You may remember that, some three years ago, one of my fellow residents of the Greek village of Kambos hooked up with a pal in Kalamata to murder two drug dealing body builders. I have viewed it as rather indelicate to enquire as to what has happened since but it was a clear cut case. The bodies were dumped from an old bridge that crosses the deep gorge on the road back towards Kalamata.
These days there is a brand spanking new (EU funded) bridge that cross the gorge. For 90% of the year there is a dry river at the bottom, the rest of the time it is a gushing torrent. Right now, since the snow on the Taygetos Mountains has not melted it is dry.
The old bridge was built when the road to Kambos - the village nearest to the Greek Hovel - was first constructed in the 1970s. You can still access it via a road strewn with rocks but it is driveable and a simple detour from the main "highway." Hence you can dump bodies there after you have murdered someone.
For no reason at all I took a detour yesterday to the murder bridge and - for the first time - spotted an even older bridge underneath it. It looks very ancient indeed and can only be wide enough for pedestrians and sheep. It must have been used in the pre-road era and has thus been abandoned for years. I have no idea how old it is or who built it but you can see it below.
With the river dry and the snakes asleep now looks like a good time to investigate. When the heroic Paddy Leigh Fermor walked into the Mani and towards his first stop in Kambos - a village he was jolly rude about - he recounts walking along a river valley and discovering the bones of a man killed in the recently ended civil war. Paddy, like the folks in the Mani, fought with the Royalists and one assumes that the skeleton was that of a dead commie as no-one had paid it any attention.

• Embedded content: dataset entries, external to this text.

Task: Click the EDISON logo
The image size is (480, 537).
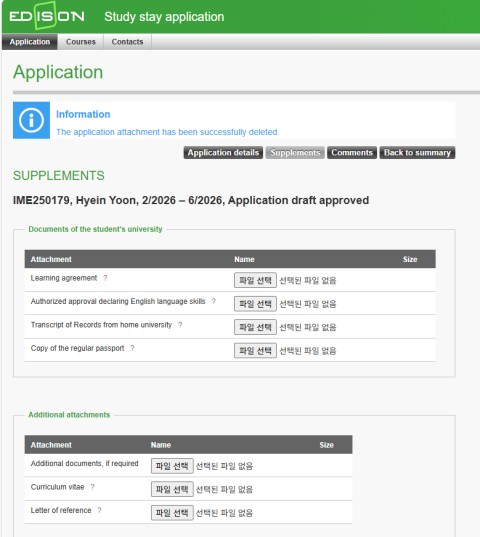Action: tap(47, 16)
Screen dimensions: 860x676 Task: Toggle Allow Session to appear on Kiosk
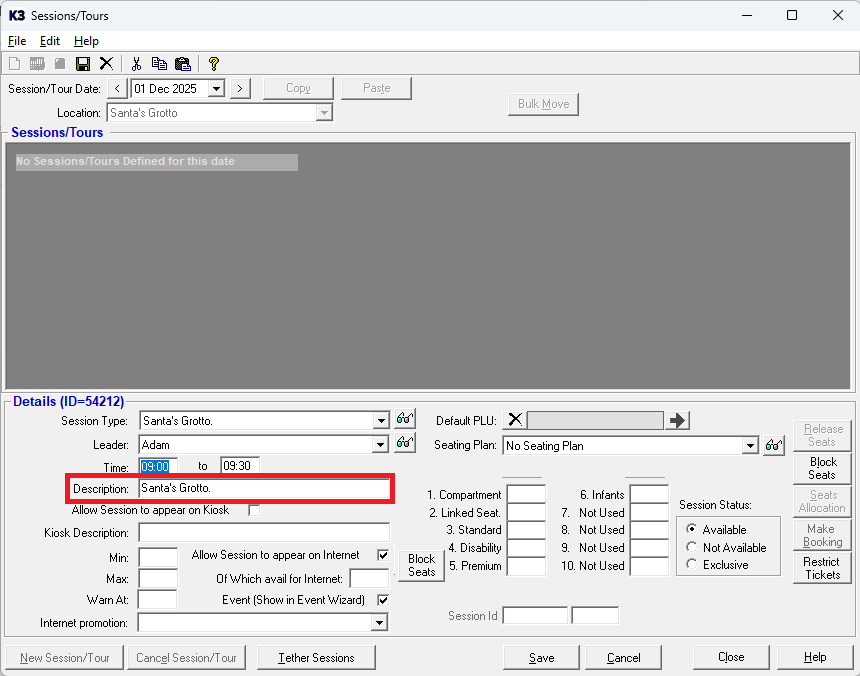pos(254,510)
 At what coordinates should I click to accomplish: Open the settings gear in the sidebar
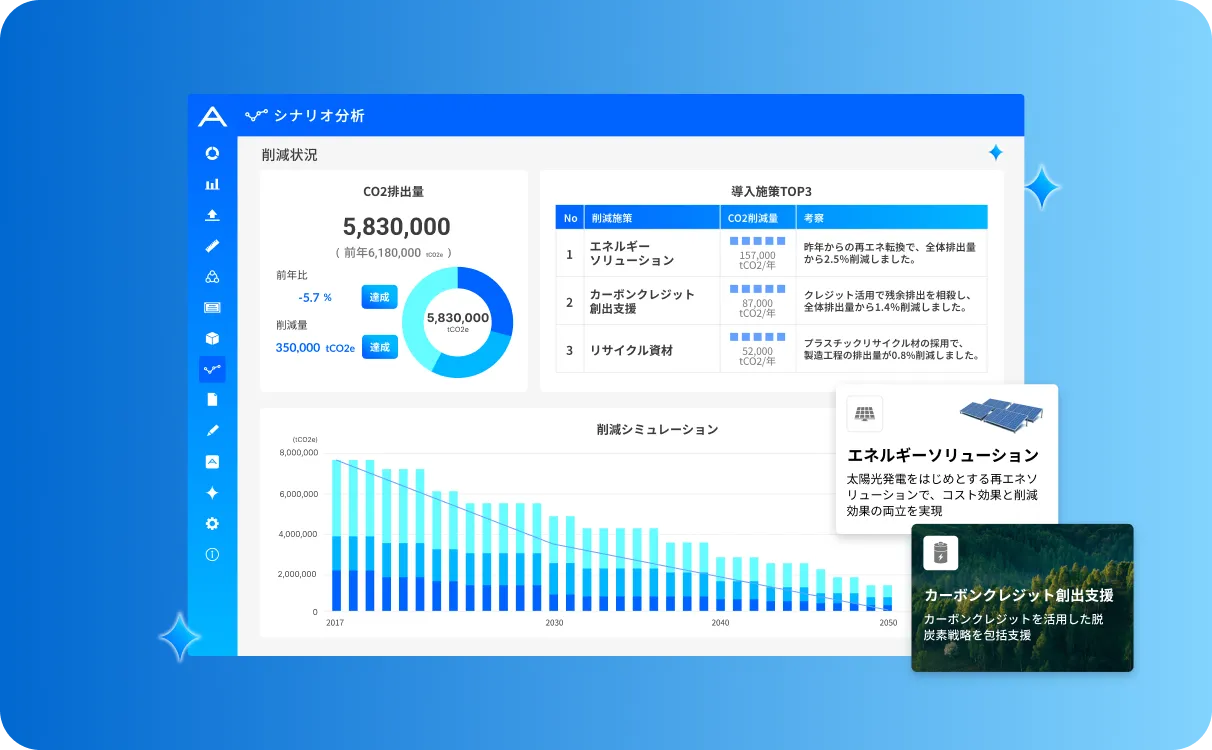point(212,523)
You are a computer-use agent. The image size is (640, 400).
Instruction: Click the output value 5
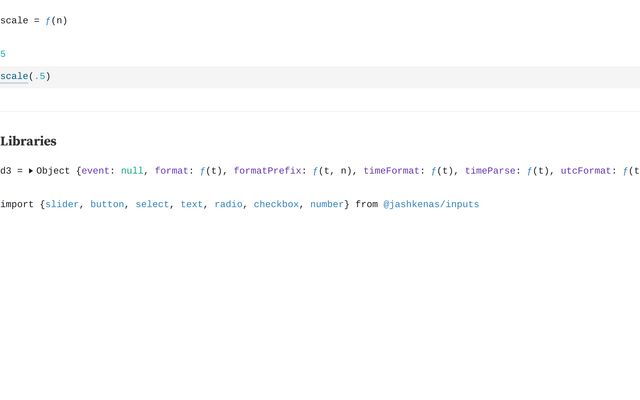[3, 54]
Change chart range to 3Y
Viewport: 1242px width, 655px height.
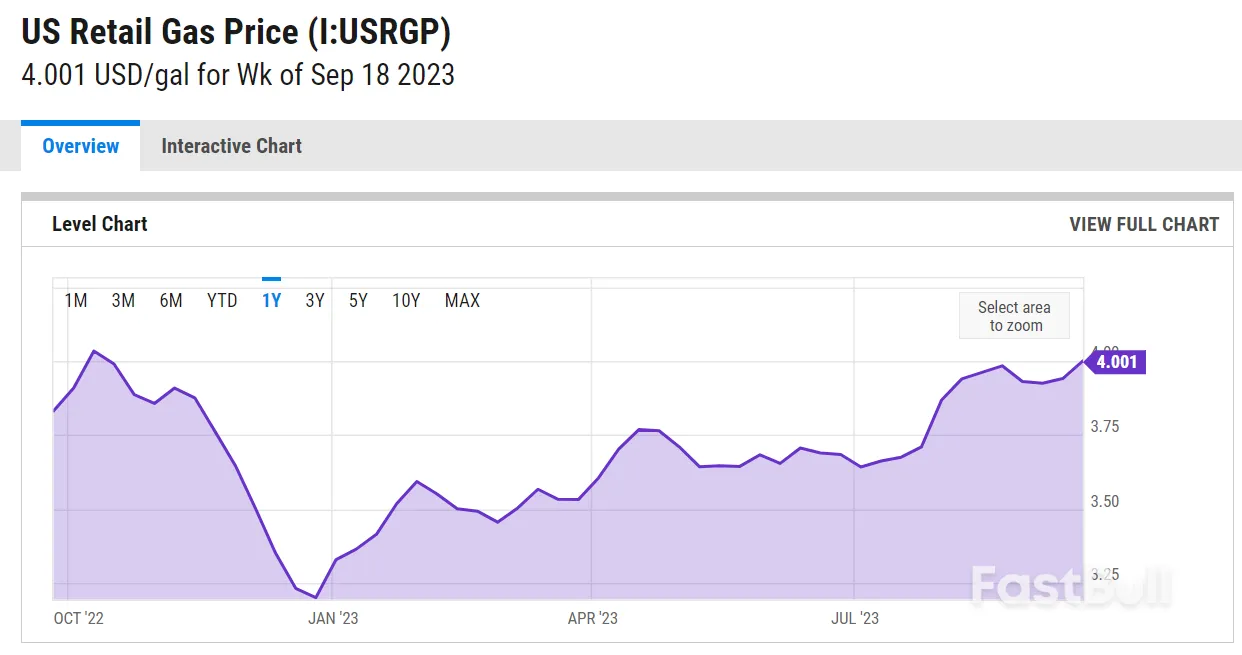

In April the Mrs and I plan to cross the Bridge that is the real killing fields of European drama, that between Denmark and Sweden, as we take Joshua on a road trip. The Mrs used to work in Sweden so will be yakking to her former colleagues in the world of sociology, I plan to go fishing with Joshua, whose second name, for reasons you can guess, is Patrick, or Paddy. But for now it is an old bridge in the Mani that excites me.